Mr Goddard said he did not know if the runway lights would have been visible to Mr Bannerman when his twin-engined aircraft disappeared from the traffic control tower's radar screen at 7.07pm, just 70 seconds flying time from the runway.
But he believed conditions would have been marginal. "Conditions at the time were towards the limit for that sort of approach," he said.
All possibilities were open for investigation, including whether any of the nine passengers - from the cream of the country's scientific community - were using cellphones.
Mr Goddard acknowledged that a cellphone call, or even a text message, could interfere with radio beams sent out from airports to aircraft navigational instruments.
This follows a comment by the partner of one of the dead passengers, Desma Hogg, that he knew something was wrong when she did not respond to a text message he sent her.

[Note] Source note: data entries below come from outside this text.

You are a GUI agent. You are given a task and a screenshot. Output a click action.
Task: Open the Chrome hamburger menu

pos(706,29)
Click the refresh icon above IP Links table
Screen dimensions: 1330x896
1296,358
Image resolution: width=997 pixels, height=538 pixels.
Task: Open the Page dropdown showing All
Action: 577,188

"I would imagine that if done by a cellphone it would have the potential," Mr Goddard said.
The biggest problem is the lack of research about the potential effects.
A UK Civil Aviation Authority-sponsored study in 1999 was the first to examine the potential for cellphone use to interfere with flight systems and instruments.nte
The plane's landing wheels were down and locked when it crashed 3km from the runway, and its approach was "closely on-line".
The aircraft should have been about 90m above ground at the distance it was from the runway, but the poplar trees it hit were under half of that height.
Survivor Tim Lindley, who was a front-seat passenger, told Mr Goddard from his hospital bed that it was a "fairly routine flight" and he didn't feel any anxiety about the approach.
Mr Goddard said: "His next recollection was sliding along on the ground and then waking up amid the wreckage".
Police believe all the dead on board the plane died on impact.
Emergency workers were forced to painstakingly cover a wide area north of the airport on foot after fog grounded rescue aircraft.
Mr Bellew said that although searchers wanted to mobilise helicopters, pilots refused to fly in the foggy conditions immediately after the tragedy.
"Conditions did deteriorate," he said. "People searching said the visibility was so bad even the Fire Service was only getting visual penetration of a few metres with their vehicles."
He defended the time it took to find the plane, citing the conditions, lack of crash reports, non-activation of the locator beacon which had broken off, and the sparsely populated area the plane went down in.
Rescuers who arrived at the scene off Greywacke Rd in Harewood about 9.30pm said it was a miracle the crash site was found so quickly.
St John Ambulance officer Glenn Cockburn, the first medic on the scene, was "99 per cent sure" none of those who died would have still been alive if they had been found within the "golden hour", one hour after the crash.
"I checked all of the deceased when I got there," he said.
"I would have been surprised if any of them would have survived from the way they were lying and their injuries."